Below are excerpts, from mlive.com‘s report a week ago, of the impact statement the victim, who stated she’s been diagnosed with post-traumatic stress disorder because of the incident, read in front of the court at the August sentencing:
She claimed Perry “made the decision to get intoxicated, use false identification, cut in line, repeatedly harass, intimidate, demean and sexually assault me, and, finally, run from police officers.”
She continued: “The defendant’s eyes were one thing I’ll never forget. His wide eyes while he was saying foul words, licking his lips, hunching his shoulders over me and then grabbing the most personal part of my body with intent to make me feel as if I had no control over my body,” she said. “I had to physically shove him off of me, causing him to stumble backwards. When he got up and went to rush back toward me a friend had to once again push him back. Both of us feared he’d continue to assault me.
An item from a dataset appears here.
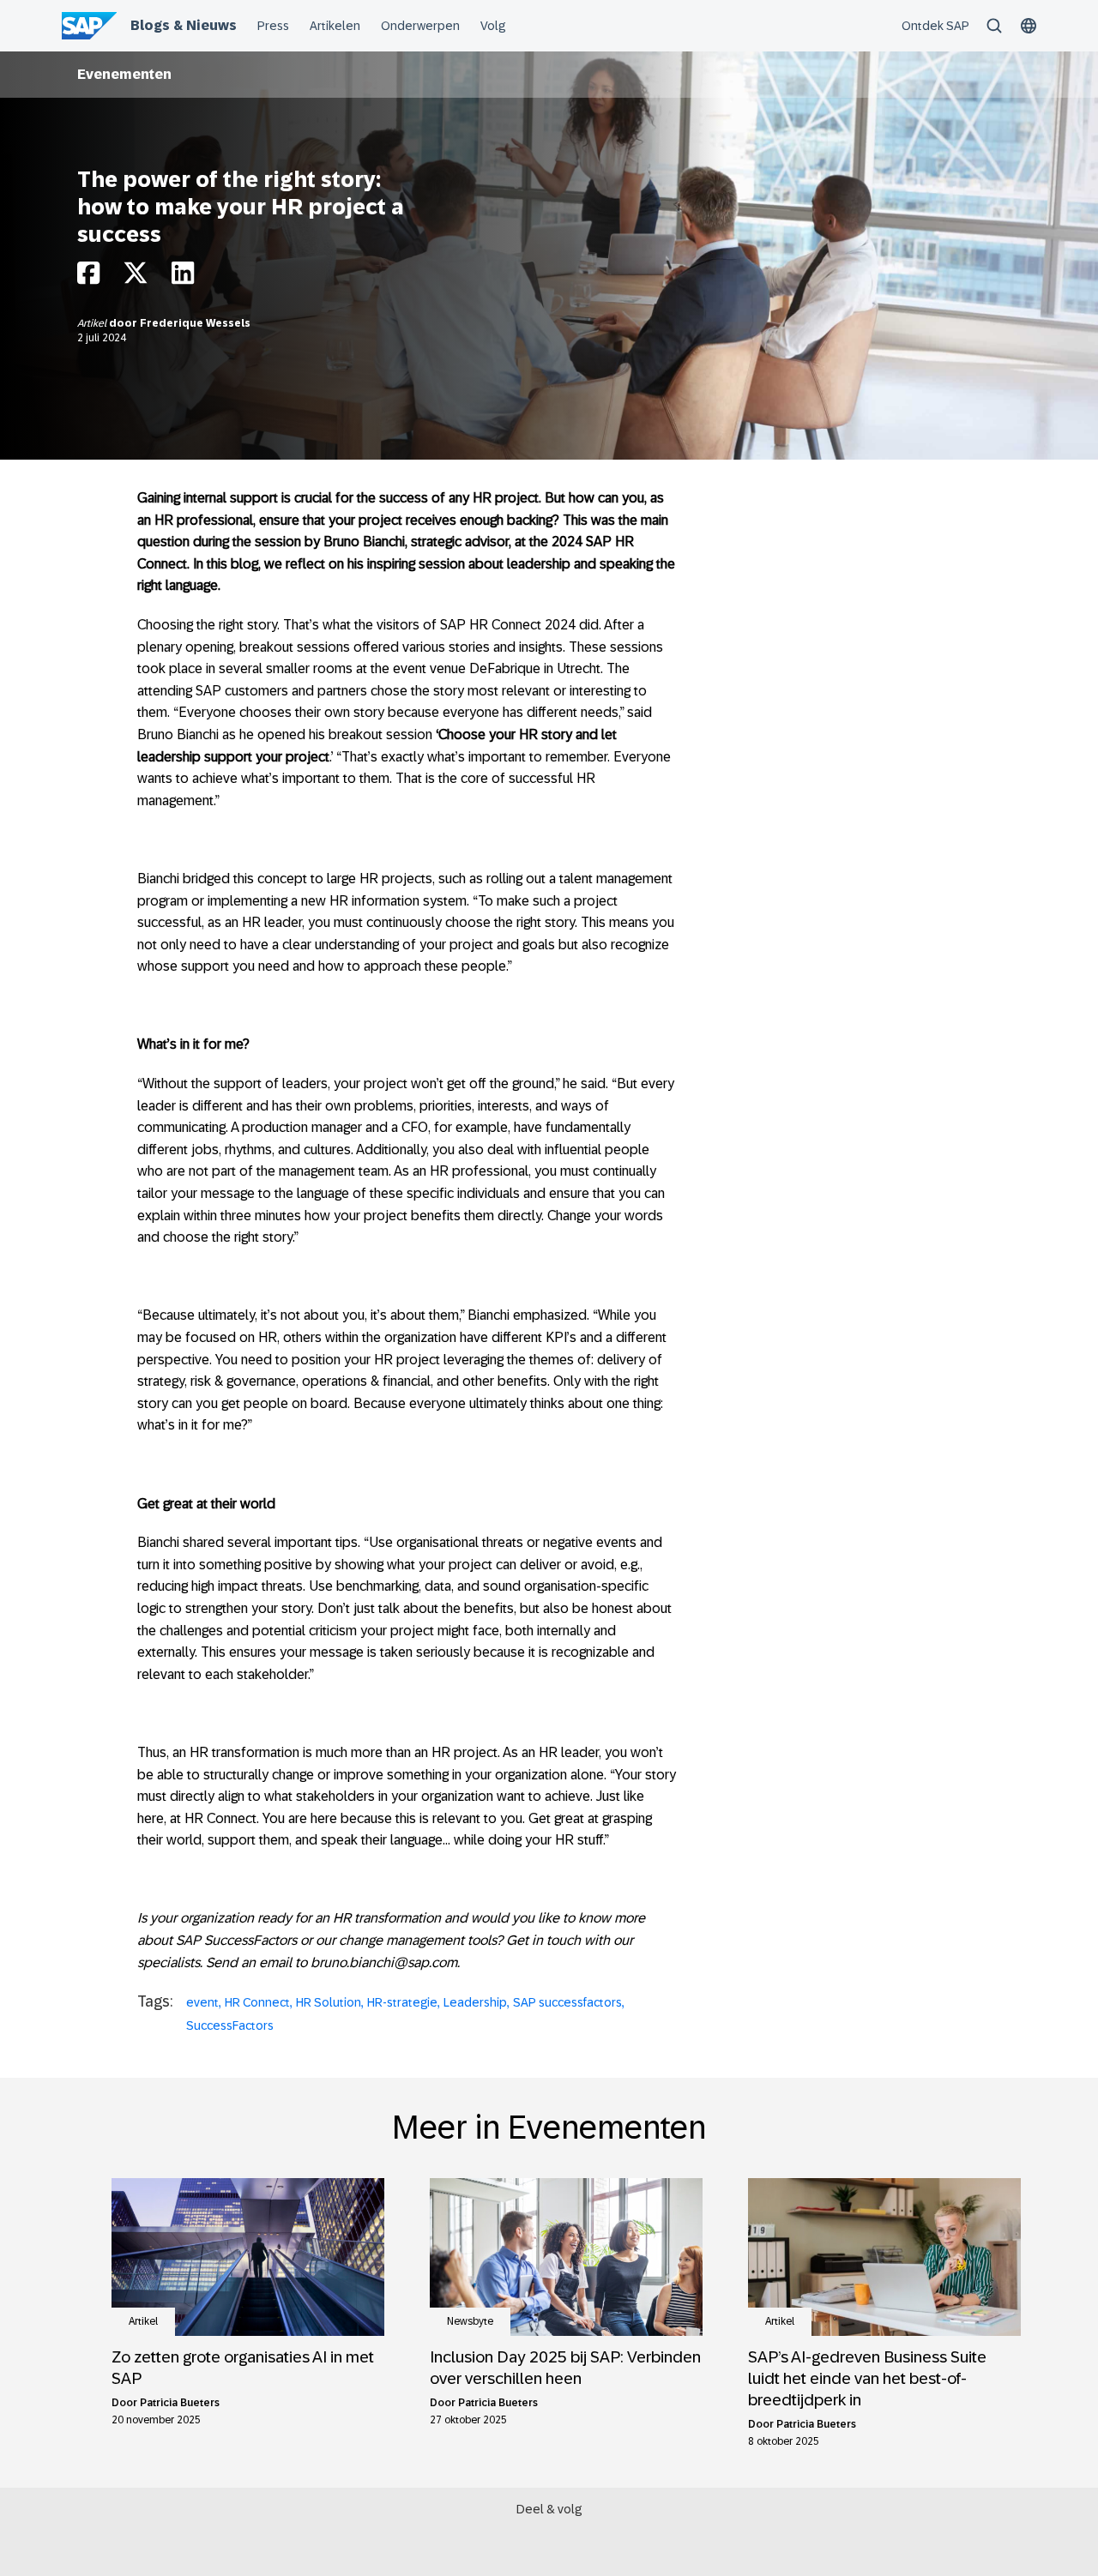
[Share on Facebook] (88, 277)
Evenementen (124, 74)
“While my entire body was physically shaking, I was crying. The aggressive harassment continued. He was mocking my words as I described how I felt violated to my friends. He stared me down while I was waiting for police to arrive, with his wide eyes and taunting smile. All while his main concern was to get into the bar.
“Just as police were arriving, the defendant entered my personal space yet again. Puffing out his chest, rounding his shoulders, yelling in my face. His friends felt the need to apologize for him. But the defendant has never once shown remorse through this entire process. In fact, he denied his actions to the fullest extent. Upon agreeing to this plea deal he has claimed to have simply pushed me out of his way.
“Clearly on this night you forgot your humility. And I’m not talking to you as a student-athlete at all. I’m talking to you as a human being (out) in the world. Your student-athlete days will be over in the blink of an eye. You’re going to go out in the world and have interactions with people all the time. All different types of people in different circumstances,” she said. “And it doesn’t matter if you’re feeling full of yourself on that day or full of alcohol, nothing ever gives you the right to assault another person, to degrade another person or to run from or resist police. … It seems like you were feeling very entitled on this particular night.
“I would like to say I’m sincerely sorry for everyone that had to get involved,” Perry said at his sentencing. “I want to personally apologize to (the victim) and her family and the officers involved for my behaviors actions.”
Last season, Perry had 13 receptions for 183 yards and a touchdown. His 14.1 yards per catch were third on the team for players with 10-plus receptions. Over his career, the junior has 311 yards and a pair of touchdowns on 27 catches.